◆ WORK INSTRUCTION
Copying task for the records below: reproduce each one exactly and drop the pictures.

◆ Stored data
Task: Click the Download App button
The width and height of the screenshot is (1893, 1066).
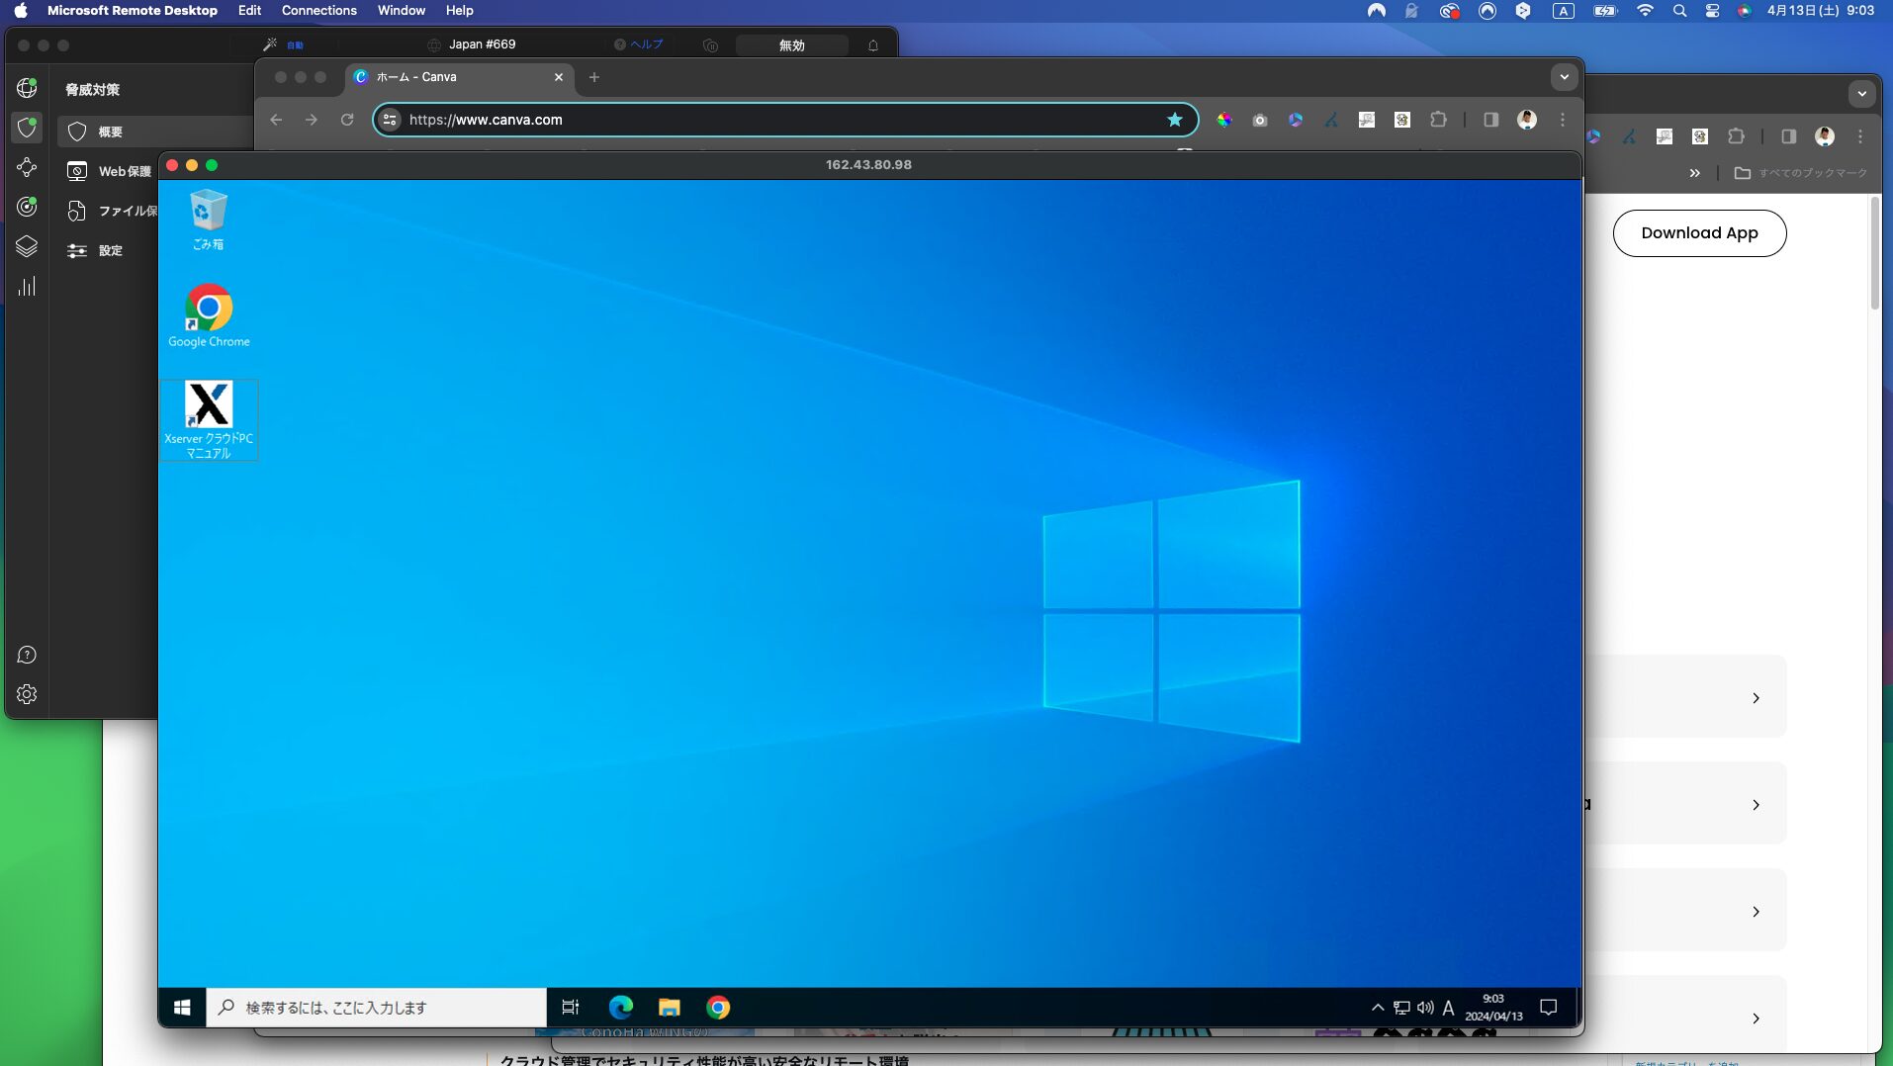Action: click(x=1699, y=232)
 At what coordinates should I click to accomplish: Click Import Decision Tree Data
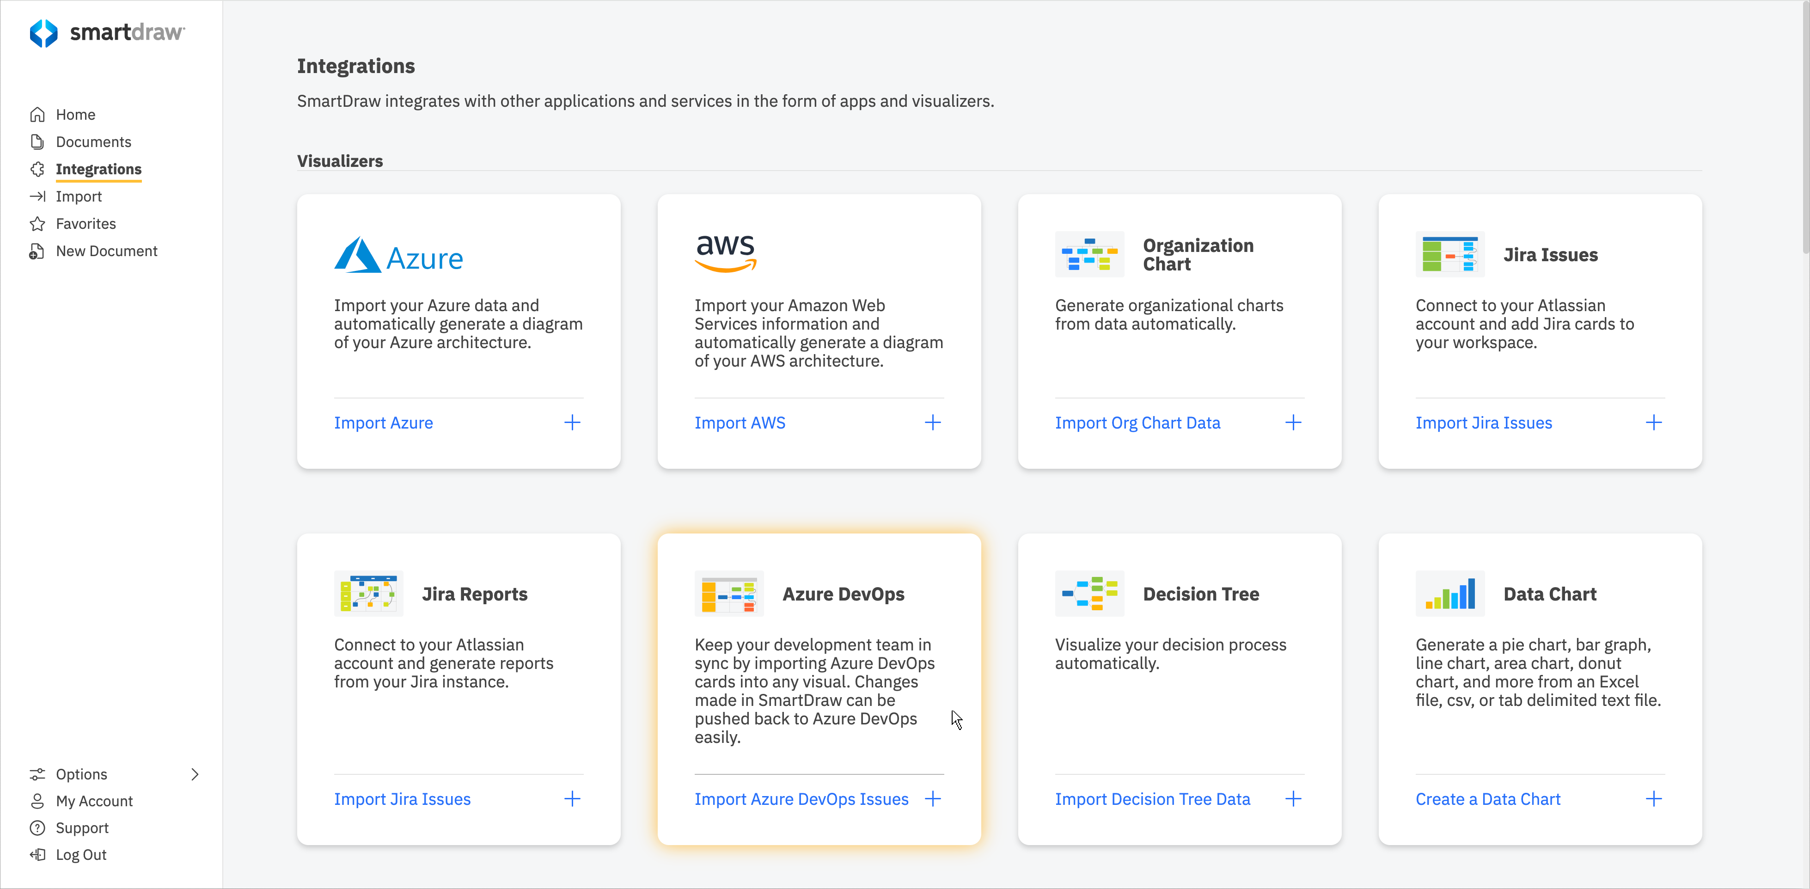click(x=1152, y=798)
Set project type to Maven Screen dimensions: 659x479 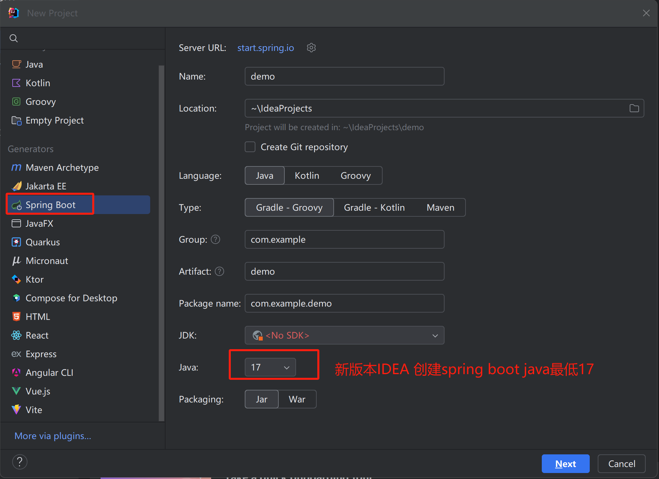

◆ ANSWER SECTION
Task: Click the Download App button
The width and height of the screenshot is (1893, 1066).
Action: click(x=1699, y=232)
 At what coordinates should I click to accomplish: Click Import Decision Tree Data
click(x=1152, y=798)
Set project type to Maven Screen dimensions: 659x479 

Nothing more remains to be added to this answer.